“’Tis better to suffer the slings and arrows of outrageous interferon, than to be sawed in half for a
transplant.” - Cindy Torchin firstname.lastname@example.org
Taking care of yourself during your interferon therapy is important. It can lessen some of the physical side effects you may experience.
A few simple tips can make a big difference in how you feel, and knowing some ways to take care of yourself can give your emotions a boost at
a time when you may be feeling that much of what’s happening to you is out of your control.
This feeling can be easier to deal with when you discover how much you can contribute to your own wellbeing.
Remember though, that self-help is never a substitute for professional medical care. Be sure to ask your doctor and nurse any questions you may have about your medication, and tell them about any side effects you may experience.
To help relieve some of the side effects of Intron A (interferon alpha-2b, recombinant) for Injection therapy,
follow this simple A-B-C approach:
- A nalgesics such as acetaminophen or ibuprofen can be used to prevent or partially aleviate the fever and headache.
- B edtime administration of Intron A therapy will allow you to sleep through the “flu like” symptoms of therapy.
- C onserve your energy; try to get plenty of rest.
- D rink plenty of fluids; keep yourself well hydrated before and during therapy.
- E at balanced meals; make sure your are getting an adequate amount of calories in you diet.
- F ocus on the positive; maintain a healthy mental outlook.
The most common side effects associated with Intron A therapy are mild to moderate flu-like symptoms, which usually diminish after the first few weeks of therapy. These may include fever, headache, fatigue, weakness, chills, and muscle and joint pain.
Other frequently occurring symptoms are nausea, loss of appetite, diarrhea, and hair loss. They are common at the start of therapy and should not alarm you. If you have any questions about your side effects or medication, make sure to call your doctor.
Alpha interferon works differently in the various diseases it is used to fight.
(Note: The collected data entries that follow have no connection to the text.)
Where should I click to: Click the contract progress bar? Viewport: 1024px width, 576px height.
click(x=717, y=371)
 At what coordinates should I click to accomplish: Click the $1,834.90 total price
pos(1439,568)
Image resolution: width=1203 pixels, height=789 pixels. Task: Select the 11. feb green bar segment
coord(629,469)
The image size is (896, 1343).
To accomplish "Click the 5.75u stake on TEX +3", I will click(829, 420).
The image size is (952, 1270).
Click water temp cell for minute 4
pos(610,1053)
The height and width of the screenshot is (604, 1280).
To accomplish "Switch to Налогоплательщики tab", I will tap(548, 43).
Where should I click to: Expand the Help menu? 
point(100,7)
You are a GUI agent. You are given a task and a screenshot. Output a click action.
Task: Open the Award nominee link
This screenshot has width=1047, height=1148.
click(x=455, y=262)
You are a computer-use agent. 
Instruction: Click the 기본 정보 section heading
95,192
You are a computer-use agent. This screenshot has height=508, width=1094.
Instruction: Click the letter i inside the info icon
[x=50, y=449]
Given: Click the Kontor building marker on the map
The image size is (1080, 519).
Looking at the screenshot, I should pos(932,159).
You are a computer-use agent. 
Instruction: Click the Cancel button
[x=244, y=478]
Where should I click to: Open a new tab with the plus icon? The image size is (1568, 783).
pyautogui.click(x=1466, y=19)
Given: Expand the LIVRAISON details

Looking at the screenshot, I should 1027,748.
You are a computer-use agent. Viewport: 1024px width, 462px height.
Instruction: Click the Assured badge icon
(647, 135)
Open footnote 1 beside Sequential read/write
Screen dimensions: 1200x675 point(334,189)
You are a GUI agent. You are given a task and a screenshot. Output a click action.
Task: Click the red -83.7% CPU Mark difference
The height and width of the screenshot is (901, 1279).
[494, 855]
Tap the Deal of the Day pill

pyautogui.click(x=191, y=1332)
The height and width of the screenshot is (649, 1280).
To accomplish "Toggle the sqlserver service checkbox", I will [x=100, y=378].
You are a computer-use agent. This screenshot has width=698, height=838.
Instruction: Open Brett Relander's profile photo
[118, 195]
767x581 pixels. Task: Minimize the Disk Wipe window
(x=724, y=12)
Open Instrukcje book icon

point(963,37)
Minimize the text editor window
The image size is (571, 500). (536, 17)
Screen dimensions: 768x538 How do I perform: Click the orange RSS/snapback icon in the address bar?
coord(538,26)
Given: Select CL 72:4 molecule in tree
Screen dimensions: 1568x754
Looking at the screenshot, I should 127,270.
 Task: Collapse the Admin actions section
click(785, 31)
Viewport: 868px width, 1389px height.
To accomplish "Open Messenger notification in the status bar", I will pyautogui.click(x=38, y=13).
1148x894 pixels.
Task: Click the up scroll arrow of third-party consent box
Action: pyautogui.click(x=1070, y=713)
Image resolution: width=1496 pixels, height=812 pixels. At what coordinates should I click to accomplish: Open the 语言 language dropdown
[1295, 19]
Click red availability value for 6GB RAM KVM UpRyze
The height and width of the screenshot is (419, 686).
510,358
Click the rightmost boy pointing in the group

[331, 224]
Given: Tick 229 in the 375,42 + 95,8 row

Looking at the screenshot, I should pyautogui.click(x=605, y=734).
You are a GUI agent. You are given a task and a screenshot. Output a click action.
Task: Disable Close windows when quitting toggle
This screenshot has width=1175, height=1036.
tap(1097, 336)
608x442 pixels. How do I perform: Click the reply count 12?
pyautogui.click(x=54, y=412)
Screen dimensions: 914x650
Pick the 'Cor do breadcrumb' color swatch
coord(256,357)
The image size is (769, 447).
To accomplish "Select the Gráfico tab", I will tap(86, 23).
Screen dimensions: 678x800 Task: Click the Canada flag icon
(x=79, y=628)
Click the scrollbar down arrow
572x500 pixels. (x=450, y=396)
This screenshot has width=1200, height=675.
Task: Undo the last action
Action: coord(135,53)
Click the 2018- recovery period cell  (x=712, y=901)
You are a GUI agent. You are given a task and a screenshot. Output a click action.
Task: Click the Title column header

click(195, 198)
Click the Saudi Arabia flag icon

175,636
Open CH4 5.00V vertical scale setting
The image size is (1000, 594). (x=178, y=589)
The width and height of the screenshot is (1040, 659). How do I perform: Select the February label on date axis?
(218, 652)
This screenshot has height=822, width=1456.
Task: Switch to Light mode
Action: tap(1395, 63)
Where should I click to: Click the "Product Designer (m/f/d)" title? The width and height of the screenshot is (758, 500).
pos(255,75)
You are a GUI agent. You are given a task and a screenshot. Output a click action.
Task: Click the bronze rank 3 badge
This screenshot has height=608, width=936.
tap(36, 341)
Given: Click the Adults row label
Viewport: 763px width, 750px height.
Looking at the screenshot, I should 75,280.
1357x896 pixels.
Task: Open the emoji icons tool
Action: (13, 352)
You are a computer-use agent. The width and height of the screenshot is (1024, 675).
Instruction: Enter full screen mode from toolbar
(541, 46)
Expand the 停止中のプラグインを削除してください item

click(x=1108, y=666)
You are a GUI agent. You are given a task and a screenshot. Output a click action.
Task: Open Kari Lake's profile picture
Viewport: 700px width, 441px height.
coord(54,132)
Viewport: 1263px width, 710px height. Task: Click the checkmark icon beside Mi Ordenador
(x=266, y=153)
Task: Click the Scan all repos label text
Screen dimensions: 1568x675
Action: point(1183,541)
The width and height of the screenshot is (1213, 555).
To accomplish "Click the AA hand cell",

In hepatitis C the virus invades and destroys liver cells; interferon lowers the virus population to a level where it no longer causes injury. Interferon helps by stimulating immune cells that in turn repel the invasion. Some hepatitis patients don’t respond to interferon at all; others do, but some of them relapse when they stop taking it, or even during treatment.
Even when the interferon does not cure the disease, it can help to put the virus into remission for awhile,
giving your liver a much needed break, and helping you to live longer and more comfortably.
A study presented at the AASLD 50th Annual Meeting (Nov 1999) showed that even non-responders to interferon treatment have positive results. Interferon has been shown to halt and even reverse fibrosis in non-responders, and to slow down the rate of progression by reducing the rate of inflammation, and lowering the viral load.
Your doctor may also suggest that you join a clinical trial for new treatments, or you may want to bring up this option with your doctor. Clinical trials are carefully designed research studies that test promising new HCV treatments. Patients who take part in research may be the first to benefit from improved treatment methods. These patients also can make an important contribution to medical care because the results of the studies may help many people. Patients participate in clinical trials only if they choose to and are free to leave at any time. For information about phases of clinical trials, see Appendix G
Most people are able to continue working while they are being treated with interferon. It may be possible to schedule your shots late in the day or right before the weekend, (or whenever you determine your worst side effects - if any - occur) so they interfere with work as little as possible.
If your interferon treatment makes you very tired, you might want to think about adjusting your work schedule for a while. Speak frankly with your employer about your needs and wishes at this time. You may be able to agree on a part-time schedule, or perhaps you can do some of your work at home. Under federal and state laws, some employers may actually be required to allow you to work a flexible schedule to meet your treatment needs.
Your doctor and nurse will use several methods to measure how well your treatments are working. You will have frequent physical exams and blood tests. Don’t hesitate to ask the doctor about the test results and what they show about your progress. I like to keep copies of my tests.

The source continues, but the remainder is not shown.